Hmm. You couldn't do the tagged pointer optimisation in PHP without abstracting zend_string raw character access. PHP expects zstr->val to always work.
@Andrea Why optimize strings though? They live for all of a few milliseconds. Nobody cares if you use an extra few pointers for a few milliseconds. Memory is cheap.
@Andrea The performance problem isn't typically with constants though. The biggest performance issues I often profile in the field have more to do with copying (i.e. lots of string concatenation/manipulation going on).
Not saying it's not worth optimizing, just that that would likely be a bigger win to focus on.
the rage of `TIMESTAMP` is not limited ? DATETIME: '1000-01-01 00:00:00' to '9999-12-31 23:59:59' TIMESTAMP: '1970-01-01 00:00:01' UTC to '2038-01-19 03:14:07' UTC
But, that's what you get when you use a tool that deceives you into believing you are interacting with your database when really all you're doing is interacting with the tool...
@Sajad It doesn't store it like that, but you could certainly format it like that.
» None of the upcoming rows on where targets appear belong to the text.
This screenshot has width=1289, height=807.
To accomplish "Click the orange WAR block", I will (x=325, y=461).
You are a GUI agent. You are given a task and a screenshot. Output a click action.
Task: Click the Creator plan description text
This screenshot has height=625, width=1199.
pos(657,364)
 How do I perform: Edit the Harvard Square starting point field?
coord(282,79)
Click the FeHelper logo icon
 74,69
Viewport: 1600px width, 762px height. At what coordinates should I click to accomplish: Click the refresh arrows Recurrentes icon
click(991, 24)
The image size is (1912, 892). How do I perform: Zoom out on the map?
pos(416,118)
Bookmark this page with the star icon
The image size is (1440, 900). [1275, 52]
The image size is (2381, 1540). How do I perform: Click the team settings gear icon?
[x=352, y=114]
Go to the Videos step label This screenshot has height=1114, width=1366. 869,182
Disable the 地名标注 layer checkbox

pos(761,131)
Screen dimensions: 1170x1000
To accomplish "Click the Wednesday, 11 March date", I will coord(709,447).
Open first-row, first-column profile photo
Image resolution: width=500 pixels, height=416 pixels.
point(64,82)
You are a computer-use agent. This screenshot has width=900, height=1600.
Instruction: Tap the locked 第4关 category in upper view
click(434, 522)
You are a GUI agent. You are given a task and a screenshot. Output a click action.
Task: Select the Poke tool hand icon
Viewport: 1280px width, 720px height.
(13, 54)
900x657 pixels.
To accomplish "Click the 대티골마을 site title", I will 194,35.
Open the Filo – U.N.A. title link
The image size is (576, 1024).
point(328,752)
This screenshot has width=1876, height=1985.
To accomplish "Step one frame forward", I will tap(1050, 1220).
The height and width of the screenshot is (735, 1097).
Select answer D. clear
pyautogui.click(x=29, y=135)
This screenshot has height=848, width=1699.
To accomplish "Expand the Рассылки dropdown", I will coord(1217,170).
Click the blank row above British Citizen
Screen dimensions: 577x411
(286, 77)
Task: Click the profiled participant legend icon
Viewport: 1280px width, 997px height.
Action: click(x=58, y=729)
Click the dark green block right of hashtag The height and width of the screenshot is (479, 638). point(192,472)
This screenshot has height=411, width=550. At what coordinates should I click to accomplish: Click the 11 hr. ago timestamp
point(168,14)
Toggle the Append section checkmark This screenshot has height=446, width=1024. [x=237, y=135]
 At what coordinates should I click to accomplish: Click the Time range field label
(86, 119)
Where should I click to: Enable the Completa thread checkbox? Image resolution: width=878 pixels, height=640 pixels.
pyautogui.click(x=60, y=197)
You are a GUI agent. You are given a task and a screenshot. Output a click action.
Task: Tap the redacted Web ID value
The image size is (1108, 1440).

@Sajad Solutions infer problems. Since you don't have a problem here, what you probably want is to become more knowledgeable about the subject matter in order to understand how to use it. As suggested earlier by @tereško. I'd suggest for example, you spend a little more time reading the manual to understand how these functions behave in MySQL and the trade-offs of the different data types involved.